My Favorite Things

お気に入りのものあれこれ

灯台

2008-07-14 00:00:28 | 
灯台〔ハヤカワ・ミステリ1800〕 (ハヤカワ・ミステリ 1800)
P.D.ジェイムズ
早川書房

このアイテムの詳細を見る


P.D.ジェイムズって早川ポケットミステリの写真がだいぶん前のやつですので、そのせいでもっと若いような錯覚を長いこと抱いていたのですが、1920年生まれですので、今年で88歳になるわけです。

が、85歳のときに出版されたこの作品を見る限り、衰えは感じられません。そういや、販売キャンペーンのサイン会を開く、というような案内も読んだ気がする。BBCラジオにもどんどん出演して、切れ味鋭いのみならず、baroness(女男爵ってのも変だし、なんていやいいんでしょ、男爵の女性版です)と呼ばれるのにふさわしい威厳と、はつらつした魅力をふりまいてましたっけ。つまり、体力もある人なんでしょう。

久々の孤島ものです。高級保養所としてVIP御用達の島で世界的に有名な作家が殺害され、ダルグリッシュのチームが捜査にのりだす、といった筋書き。被害者に対する容疑者一人ひとりの嫌悪感、ダルグリッシュを含む捜査陣の私生活と仕事ぶりの丹念な描き方、島の描写などなど丁寧にかかれてます。

ご本人が重んじている、といっていた構成のよさはあいかわらず。ダルグリッシュ・シリーズではお約束といえる終盤のアクション・シーンも、今回はダルグリッシュではなく、ケイト・ミスキンやベントンースミスがこなす、というひねりもあって、面白いものがあります。

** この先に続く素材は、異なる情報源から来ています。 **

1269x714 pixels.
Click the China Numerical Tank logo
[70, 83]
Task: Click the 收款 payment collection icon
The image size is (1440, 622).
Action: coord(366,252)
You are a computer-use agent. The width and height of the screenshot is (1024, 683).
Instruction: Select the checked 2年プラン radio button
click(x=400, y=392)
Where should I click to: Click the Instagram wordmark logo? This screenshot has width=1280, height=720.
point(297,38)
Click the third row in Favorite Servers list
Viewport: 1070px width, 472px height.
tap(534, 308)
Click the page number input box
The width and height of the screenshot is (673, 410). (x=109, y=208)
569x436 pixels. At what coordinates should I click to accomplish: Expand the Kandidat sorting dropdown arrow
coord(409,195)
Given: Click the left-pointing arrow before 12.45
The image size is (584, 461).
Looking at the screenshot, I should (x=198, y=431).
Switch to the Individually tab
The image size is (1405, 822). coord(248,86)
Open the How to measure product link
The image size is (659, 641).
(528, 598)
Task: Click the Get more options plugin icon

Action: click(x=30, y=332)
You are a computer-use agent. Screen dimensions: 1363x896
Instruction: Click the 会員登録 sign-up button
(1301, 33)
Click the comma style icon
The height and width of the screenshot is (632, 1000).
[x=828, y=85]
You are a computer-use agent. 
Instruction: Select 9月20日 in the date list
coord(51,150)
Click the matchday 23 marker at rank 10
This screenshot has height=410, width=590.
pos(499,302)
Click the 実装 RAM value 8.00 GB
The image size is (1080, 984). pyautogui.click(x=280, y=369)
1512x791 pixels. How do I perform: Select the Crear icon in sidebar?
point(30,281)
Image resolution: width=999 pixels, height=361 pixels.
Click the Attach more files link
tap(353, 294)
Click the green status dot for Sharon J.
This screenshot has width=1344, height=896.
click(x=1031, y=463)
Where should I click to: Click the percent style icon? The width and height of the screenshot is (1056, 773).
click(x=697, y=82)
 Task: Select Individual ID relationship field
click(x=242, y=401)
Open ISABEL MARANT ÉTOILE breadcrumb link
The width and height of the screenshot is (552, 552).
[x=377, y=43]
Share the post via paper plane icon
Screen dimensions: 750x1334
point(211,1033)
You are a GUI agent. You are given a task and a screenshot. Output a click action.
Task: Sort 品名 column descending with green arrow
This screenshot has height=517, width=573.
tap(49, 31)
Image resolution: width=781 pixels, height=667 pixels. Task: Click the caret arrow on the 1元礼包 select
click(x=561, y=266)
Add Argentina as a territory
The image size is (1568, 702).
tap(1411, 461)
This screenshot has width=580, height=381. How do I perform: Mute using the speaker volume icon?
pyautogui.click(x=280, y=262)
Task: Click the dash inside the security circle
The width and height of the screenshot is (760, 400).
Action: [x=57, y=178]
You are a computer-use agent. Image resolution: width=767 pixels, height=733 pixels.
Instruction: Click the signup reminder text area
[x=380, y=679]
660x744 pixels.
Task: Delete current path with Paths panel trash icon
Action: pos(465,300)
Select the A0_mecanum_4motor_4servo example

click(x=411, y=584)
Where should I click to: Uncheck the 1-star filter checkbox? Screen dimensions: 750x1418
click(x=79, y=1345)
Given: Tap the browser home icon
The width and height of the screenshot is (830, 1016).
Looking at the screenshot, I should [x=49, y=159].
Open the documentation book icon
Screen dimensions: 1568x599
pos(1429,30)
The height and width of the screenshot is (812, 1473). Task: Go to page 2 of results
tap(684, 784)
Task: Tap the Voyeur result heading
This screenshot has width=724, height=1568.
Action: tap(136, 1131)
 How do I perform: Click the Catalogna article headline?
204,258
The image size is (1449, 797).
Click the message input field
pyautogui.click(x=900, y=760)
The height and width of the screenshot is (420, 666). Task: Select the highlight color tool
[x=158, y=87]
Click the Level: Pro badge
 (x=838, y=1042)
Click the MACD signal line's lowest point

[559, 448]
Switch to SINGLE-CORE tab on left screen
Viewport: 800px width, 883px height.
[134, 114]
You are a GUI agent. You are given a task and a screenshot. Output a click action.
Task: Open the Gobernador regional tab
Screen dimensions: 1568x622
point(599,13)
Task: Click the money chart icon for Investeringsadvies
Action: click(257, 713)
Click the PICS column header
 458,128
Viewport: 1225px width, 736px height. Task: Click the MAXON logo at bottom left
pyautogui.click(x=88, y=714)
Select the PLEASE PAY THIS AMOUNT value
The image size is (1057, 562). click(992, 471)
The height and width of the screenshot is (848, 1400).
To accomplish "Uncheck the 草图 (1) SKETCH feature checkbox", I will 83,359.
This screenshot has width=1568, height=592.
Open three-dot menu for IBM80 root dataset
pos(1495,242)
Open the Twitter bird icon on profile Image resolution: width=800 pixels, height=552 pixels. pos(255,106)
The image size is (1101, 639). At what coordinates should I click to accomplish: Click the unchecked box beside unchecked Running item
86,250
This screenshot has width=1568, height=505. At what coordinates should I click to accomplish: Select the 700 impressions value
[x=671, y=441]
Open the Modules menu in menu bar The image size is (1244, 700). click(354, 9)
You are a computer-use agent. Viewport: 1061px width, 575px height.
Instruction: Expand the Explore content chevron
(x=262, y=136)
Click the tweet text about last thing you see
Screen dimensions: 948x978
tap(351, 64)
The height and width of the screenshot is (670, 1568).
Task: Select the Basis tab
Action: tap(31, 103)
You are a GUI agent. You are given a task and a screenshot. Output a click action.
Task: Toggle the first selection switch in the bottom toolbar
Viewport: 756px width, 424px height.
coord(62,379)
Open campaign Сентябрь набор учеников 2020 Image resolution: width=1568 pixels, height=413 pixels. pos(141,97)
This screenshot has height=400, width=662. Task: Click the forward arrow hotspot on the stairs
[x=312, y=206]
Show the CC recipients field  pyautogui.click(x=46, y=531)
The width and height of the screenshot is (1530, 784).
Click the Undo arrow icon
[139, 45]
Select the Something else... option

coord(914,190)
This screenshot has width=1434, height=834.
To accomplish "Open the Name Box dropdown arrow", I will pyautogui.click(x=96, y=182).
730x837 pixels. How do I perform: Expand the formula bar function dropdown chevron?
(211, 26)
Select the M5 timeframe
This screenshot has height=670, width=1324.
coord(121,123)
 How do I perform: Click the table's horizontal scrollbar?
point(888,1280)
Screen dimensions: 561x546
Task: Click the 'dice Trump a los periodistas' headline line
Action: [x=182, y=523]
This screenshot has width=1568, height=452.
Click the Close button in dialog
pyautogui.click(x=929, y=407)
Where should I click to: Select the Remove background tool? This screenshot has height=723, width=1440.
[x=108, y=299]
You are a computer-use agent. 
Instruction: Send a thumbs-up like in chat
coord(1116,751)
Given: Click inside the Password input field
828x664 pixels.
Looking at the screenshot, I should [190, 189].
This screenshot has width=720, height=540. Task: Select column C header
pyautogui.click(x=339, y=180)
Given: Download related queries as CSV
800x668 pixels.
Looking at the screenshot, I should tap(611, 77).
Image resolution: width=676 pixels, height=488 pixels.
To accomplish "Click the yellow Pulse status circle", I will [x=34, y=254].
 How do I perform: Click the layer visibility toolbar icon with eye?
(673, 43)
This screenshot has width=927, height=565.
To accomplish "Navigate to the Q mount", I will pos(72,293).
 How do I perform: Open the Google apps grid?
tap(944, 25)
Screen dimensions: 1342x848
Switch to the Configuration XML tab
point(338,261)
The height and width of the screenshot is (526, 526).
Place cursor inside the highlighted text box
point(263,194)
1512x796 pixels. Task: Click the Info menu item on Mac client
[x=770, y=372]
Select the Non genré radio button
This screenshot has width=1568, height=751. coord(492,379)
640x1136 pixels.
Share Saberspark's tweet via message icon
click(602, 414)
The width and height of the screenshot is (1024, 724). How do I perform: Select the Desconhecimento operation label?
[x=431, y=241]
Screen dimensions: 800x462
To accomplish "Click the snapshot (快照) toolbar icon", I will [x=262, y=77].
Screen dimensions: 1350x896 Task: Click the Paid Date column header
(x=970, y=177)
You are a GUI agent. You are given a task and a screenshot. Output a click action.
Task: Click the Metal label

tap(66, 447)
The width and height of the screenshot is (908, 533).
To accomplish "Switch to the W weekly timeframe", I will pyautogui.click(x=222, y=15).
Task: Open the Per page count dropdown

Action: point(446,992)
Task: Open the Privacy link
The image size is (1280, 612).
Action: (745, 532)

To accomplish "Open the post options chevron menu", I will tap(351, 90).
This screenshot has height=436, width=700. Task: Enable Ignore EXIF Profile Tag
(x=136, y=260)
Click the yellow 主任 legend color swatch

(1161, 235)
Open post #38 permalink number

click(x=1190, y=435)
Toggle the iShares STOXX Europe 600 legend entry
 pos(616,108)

さすがに、過去の作品ほど、じわじわとくる重苦しさはなくなり、悪に対する考察とかの重いテーマに体力負けしそうな気分になることはありません。また、容赦のない悪や孤独が存在するというやり切れなさが残るラスト、というものもありません。

一つには、一時期の発言とは裏腹に、主役級をハッピーエンドにしてやりたい、という気持ちが抑えられなくなっているからなんでしょう。前回、ジェイン・オースティンのPersuasionを思わせるようなやりかたでエマにプロポーズして承諾を受けたダルグリッシュはもちろん、ケイト・ミスキンにも格好のお相手を作ったりしてますからね。

あと、出演しているラジオ番組を聴いたときに感じたジェイムズのユーモアがかんじられる描写もあります。孤島モノといえば、かつての皮膚の下の頭蓋骨のように、クリスティと比べられるのがいやなのか、ところどころに予防線をはっているようなところがあります。それを面白がりながらやっているかんじ。

ジェイムズの最高傑作とはいいませんが、あいかわらずの高水準でびっくりしてしまいます。いったい、作家って何歳になるまで衰えずにいられるのでしょう。知っている範囲では、一番長く高水準を保った作家は99歳のなくなる直前まで「」のような力作を書いていた野上弥生子。

ま、作品のジャンルはちがいますが、もともと頭がよいだけでなく、勉強家であること、構成力、人物描写、高齢にもかかわらず長編を平気でかけてしまう体力、と共通点があるような気がする。

ということは、ジェイムズも90台になっても書き続けてくれるかもしれません。新作"The Private Patient"は今年の8月にでます。今回ははやく読もうと、原書の予約をいれました。